WHAT THE TASK REQUIRES: In the material below, the lines from the one containing "Collapse the Models tree node" through the one containing "Click the particle" are to be given again exactly, ends included, and no others.

DATASET:

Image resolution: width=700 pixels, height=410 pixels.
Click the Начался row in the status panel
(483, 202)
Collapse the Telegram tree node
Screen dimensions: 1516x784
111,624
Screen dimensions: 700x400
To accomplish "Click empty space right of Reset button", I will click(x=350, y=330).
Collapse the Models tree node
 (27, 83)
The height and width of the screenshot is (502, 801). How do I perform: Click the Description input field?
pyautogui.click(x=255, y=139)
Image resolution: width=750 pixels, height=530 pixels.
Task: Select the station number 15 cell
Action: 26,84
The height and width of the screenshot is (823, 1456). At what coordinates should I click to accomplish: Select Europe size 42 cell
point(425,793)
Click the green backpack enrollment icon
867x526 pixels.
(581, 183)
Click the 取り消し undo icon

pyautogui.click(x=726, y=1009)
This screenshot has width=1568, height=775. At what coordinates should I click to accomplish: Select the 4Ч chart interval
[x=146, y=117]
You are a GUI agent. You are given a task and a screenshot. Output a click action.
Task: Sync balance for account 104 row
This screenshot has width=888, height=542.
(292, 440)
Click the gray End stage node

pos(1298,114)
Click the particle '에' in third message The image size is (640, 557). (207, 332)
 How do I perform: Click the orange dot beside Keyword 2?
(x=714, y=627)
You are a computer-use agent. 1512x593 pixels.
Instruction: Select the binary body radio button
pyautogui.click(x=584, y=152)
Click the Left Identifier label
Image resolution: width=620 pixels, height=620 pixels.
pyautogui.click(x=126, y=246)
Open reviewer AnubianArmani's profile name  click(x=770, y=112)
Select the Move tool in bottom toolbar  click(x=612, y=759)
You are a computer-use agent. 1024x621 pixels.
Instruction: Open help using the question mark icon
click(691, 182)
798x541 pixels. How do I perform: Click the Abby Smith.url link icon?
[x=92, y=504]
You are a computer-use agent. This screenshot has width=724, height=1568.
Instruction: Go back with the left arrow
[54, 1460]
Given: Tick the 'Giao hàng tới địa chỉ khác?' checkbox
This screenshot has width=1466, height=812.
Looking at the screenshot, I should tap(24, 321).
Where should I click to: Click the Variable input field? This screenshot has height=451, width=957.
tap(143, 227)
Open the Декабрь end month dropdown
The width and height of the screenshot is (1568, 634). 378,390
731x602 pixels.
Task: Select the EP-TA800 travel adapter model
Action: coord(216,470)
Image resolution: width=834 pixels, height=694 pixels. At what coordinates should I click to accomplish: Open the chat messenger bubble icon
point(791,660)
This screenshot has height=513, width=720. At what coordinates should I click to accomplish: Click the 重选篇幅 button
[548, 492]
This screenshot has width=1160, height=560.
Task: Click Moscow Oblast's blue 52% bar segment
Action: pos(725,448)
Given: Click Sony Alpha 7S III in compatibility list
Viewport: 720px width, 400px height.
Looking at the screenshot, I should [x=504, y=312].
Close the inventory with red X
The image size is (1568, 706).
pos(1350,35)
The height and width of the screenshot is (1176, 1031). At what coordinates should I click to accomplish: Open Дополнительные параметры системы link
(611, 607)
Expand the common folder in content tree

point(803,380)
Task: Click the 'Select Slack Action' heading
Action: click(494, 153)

RESULT FOR THIS TASK:
Collapse the Models tree node
 (27, 83)
The height and width of the screenshot is (502, 801). How do I perform: Click the Description input field?
pyautogui.click(x=255, y=139)
Image resolution: width=750 pixels, height=530 pixels.
Task: Select the station number 15 cell
Action: 26,84
The height and width of the screenshot is (823, 1456). At what coordinates should I click to accomplish: Select Europe size 42 cell
point(425,793)
Click the green backpack enrollment icon
867x526 pixels.
(581, 183)
Click the 取り消し undo icon

pyautogui.click(x=726, y=1009)
This screenshot has width=1568, height=775. At what coordinates should I click to accomplish: Select the 4Ч chart interval
[x=146, y=117]
You are a GUI agent. You are given a task and a screenshot. Output a click action.
Task: Sync balance for account 104 row
This screenshot has width=888, height=542.
(292, 440)
Click the gray End stage node

pos(1298,114)
Click the particle '에' in third message The image size is (640, 557). (207, 332)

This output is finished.